Foto di samping adalah pose di dekat patung “Yesus Sang Penebus”, Rio de Janeiro, Brazil, yang diambil di sela-sela KTT Bumi (Earth Summit) PBB. Itu berlangsung pada 1992. Inilah salah satu ‘puncak prestasi’ yang saya capai sebagai aktivis LSM, mewakili “Sektor III” (Masyarakat). Sebelumnya juga menghadiri beberapai Preparatiry Meeting-nya, di Paris, dan New York.

Lebih dari 20 tahun, saya berkiprah di dunia LSM, dengan segudang idealisme “berpihak kepada rakyat kecil, perjuangkan lingkungan hidup, lindungi konsumen,” dst. Gaji aktivis LSM memang tak besar, tapi banyak hal diperoleh. Perjalanan menjelajah 5 benua, menghadiri konferensi-konferensi bergengsi, bertemu tokoh-tojoh dunia. Tiket pesawat disediakan, kadang kelas bisnis, dibayari menginap hotel mewah, dengan uang saku US dolar. Plus, kemudahan mendapatkan besiswa kuliah di luar negeri.

Saya telah mendapatkan semua itu. Beasiswa yang saya dapat bahkan sangat istimewa: hadiah 50 th Kemerdekaan RI yang hanya diberikan kepada 10 orang Indonesia selama 10 tahun dari Pemerintah Australia. Hanya diberikan untuk satu orang/tahun. Namanya “Merdeka Fellowship”. Ya, dan saya diberi kemerdekaan membuat program sendiri dengan beasiswa itu. Nilainya pun spesial, tunjangan bulanannya saja 4 kali lipat dari beasiswa umumnya.

Belakangan saya memahami bahwa itu semua cuma sandiwara. “Kekuatan pengimbang” yang dinisbahkan kepada “sektor III” (sektor I adalah bisnis, sektor II adalah pemerintah), hanyalah cara untuk melestarikan sistem kapitalis ribawi itu sendiri – bukan mengubahnya. Sistem ini butuh ‘katup pengaman’, untuk membuang kemungkinan ‘meledak’, dan LSM ada untuk itu. Serupa dengan demonstrasi yang ditolerir sekadar untuk katarsis, bukan untuk mengakomodasi perubahan sebenarnya.

Hari-hari ini pun saya masih sering bepergian. Tapi tidak ke lima benua, melainkan ke daerah-daerah, dari masjid ke masjid, untuk menyampaikan antitesa yang dulu saya lakukan: menegakkan muamalah yang haq agar kapitalisme ribawi yang batil musna.

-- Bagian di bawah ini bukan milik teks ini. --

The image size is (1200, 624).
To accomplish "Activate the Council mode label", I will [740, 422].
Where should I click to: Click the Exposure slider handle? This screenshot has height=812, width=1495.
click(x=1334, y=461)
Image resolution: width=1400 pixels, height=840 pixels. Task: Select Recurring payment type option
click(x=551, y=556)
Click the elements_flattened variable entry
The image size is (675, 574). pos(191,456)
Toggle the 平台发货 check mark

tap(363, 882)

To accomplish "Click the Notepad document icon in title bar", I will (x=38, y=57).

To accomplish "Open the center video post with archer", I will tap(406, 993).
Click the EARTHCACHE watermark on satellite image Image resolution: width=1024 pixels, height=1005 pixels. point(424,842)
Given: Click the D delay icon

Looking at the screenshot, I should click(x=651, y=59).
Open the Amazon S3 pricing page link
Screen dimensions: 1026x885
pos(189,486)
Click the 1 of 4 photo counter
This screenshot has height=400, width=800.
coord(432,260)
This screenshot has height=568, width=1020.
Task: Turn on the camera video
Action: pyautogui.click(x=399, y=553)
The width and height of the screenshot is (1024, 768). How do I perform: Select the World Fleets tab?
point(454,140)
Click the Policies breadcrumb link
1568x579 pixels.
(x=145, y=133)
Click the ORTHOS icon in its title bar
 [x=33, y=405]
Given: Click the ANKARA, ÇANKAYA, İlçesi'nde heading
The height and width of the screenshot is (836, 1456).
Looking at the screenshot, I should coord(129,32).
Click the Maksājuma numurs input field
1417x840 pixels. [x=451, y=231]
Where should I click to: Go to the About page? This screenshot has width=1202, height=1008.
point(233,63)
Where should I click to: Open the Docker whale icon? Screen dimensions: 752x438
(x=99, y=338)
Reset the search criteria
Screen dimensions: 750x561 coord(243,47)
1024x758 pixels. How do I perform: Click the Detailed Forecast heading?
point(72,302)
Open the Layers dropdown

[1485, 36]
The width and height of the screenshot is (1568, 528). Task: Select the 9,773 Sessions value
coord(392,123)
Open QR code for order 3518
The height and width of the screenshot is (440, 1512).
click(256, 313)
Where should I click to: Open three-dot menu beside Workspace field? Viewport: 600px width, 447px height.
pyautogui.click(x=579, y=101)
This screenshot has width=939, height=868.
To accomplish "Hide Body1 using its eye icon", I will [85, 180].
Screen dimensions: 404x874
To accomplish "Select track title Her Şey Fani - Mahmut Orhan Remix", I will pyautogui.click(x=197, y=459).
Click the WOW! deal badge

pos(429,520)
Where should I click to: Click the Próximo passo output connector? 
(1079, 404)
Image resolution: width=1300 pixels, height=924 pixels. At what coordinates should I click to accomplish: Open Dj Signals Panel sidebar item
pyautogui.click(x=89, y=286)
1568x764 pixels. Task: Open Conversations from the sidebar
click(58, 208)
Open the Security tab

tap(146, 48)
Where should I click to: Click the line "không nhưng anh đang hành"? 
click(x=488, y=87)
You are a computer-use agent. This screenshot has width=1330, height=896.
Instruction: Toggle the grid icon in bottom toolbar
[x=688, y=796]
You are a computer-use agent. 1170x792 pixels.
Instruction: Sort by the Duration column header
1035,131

Bedanya, kini tiket harus beli sendiri, penginapan diurus dan bayar sendiri, bahkan in fokus pun sering harus bawa sendiri.

Begitulah salah satu modus sistem ini bekerja: semakin dekat Anda ke pusat sistem ribawi ini makin besar insentif yang Anda dapat. Sampai titik Anda menyadari itu sangat berbahaya dan memutuskan berhijrah. Dan berupaya menghadirkan yang haq agar kita bisa meninggalkan yang batil.